O Senado do Brasil é muito rigoroso quanto às normas de decoro, a ponto de não permitir que homens entrem no recinto sem paletó ou gravata. Mas quando se trata de denúncias de corrupção, estes legisladores, agora juízes de Dilma Rousseff, são bem mais flexíveis.

“Que moral tem o Senado para submeter Dilma a julgamento?”, perguntou a senadora Gleisi Hoffmann (PT-PR), uma das mais ferrenhas defensoras de Dilma, na quinta-feira, primeiro dia da fase final do julgamento contra Dilma no Senado.

A organização Transparência Brasil revelou que 59% dos 81 senadores, que decidirão se a presidente será destituída definitivamente de seu mandato, foram condenados, acusados ou investigados por crimes em algum momento.

A mesma porcentagem se repete na Câmara dos Deputados, que deu sinal verde para o início desse processo há nove meses.

Dilma é acusada de manipular ilegalmente as contas do governo para disfarçar o déficit fiscal da crise. Entretanto, esse suposto crime que viola as normas fiscais contempladas na Constituição, não sugere que ela seja corrupta.

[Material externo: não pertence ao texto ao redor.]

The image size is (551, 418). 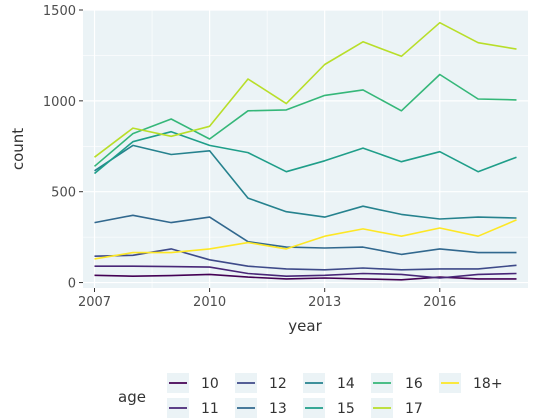 I want to click on legend-label-15: 15, so click(x=346, y=409).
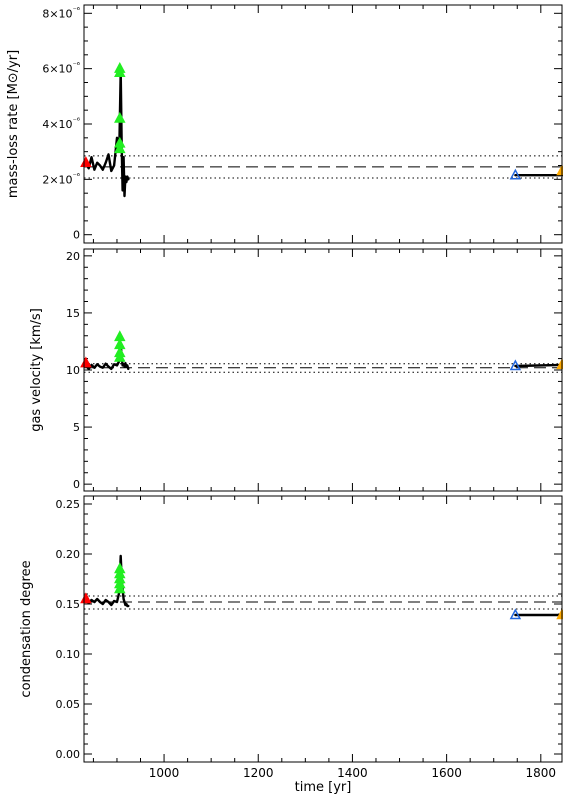 Image resolution: width=563 pixels, height=797 pixels. Describe the element at coordinates (14, 124) in the screenshot. I see `y-axis-label: mass-loss rate [M⊙/yr]` at that location.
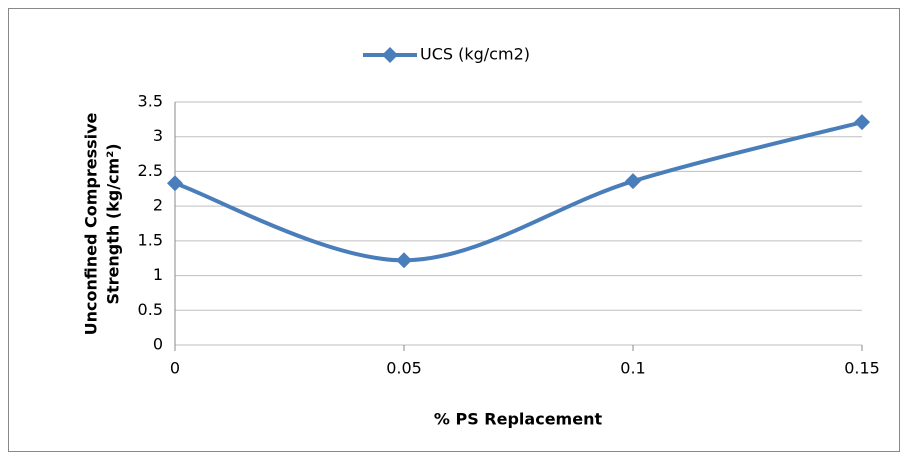  Describe the element at coordinates (158, 274) in the screenshot. I see `y-tick-label: 1` at that location.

Não se pode dizer o mesmo de muitos dos que ocuparam uma cadeira do Congresso nos últimos anos, que contam com uma extensa lista que vai de acusações de desvio de recursos a compra de votos, até suposto homicídio.

O Brasil aparece na 76ª colocação no Índice de Percepção da Corrupção de Transparência Internacional em um total de 168 países.

Peixes grandes

Os envolvidos em crimes incluem algumas das mais ilustres figuras do Brasil.

O presidente do Senado, Renan Calheiros, é acusado de receber milhões de dólares em subornos, junto a outros políticos e líderes empresariais, implicados na multimilionária trama de corrupção da Petrobras.

Outro “peixe grande” é o do senador Aécio Neves, que perdeu por 3% as eleições em 2014 contra Dilma.

Aécio, que defende o impeachment, seria candidato novamente em 2018. O senador é investigado por supostamente aceitar subornos e sua família está na mira por uma conta bancária secreta em Liechtenstein.

Na Câmara dos Deputados, destaca-se o leque de políticos suspeitos, como o ex-presidente Eduardo Cunha, a quem é atribuído o planejamento do impeachment.

Cunha é acusado de beneficiar-se da fraude na Petrobras e de mentir no Congresso sobre contas que tinha na Suíça. Depois de muita resistência, renunciou em julho à presidência da Câmara e enfrenta agora um processo de destituição do Congresso.

Mais por vir?

O caso Petrobras, conhecido como operação Lava Jato, revelou uma trama criminosa que custou mais de 2 bilhões de dólares à empresa. A operação não para de surpreender a cada confissão dos envolvidos na investigação. Muitos deles fazem acordos com a justiça para reduzir suas penas.

A Lava Jato terminou por cercar o governo, inclusive o ex-presidente Lula, antecessor e mentor político de Dilma, que agora está também na mira da justiça por supostas práticas corruptas. A própria Gleisi Hoffmann é investigada por um caso vinculado a Lava Jato.

Espera-se agora uma nova onda de revelações com a delação premiada de Marcelo Odebrecht, ex-presidente do gigantesco grupo de sua família e protagonista da corrupção na petroleira.

Relatórios vazados pela imprensa nas últimas semanas conectaram a Odebrecht com Michel Temer, o homem que assumirá definitivamente o poder, se Dilma for destituída.

Ainda que não existam acusações contra ele, os relatos indicam que o presidente interino e aliados próximos aceitaram doações do magnata que subornava políticos em escala industrial.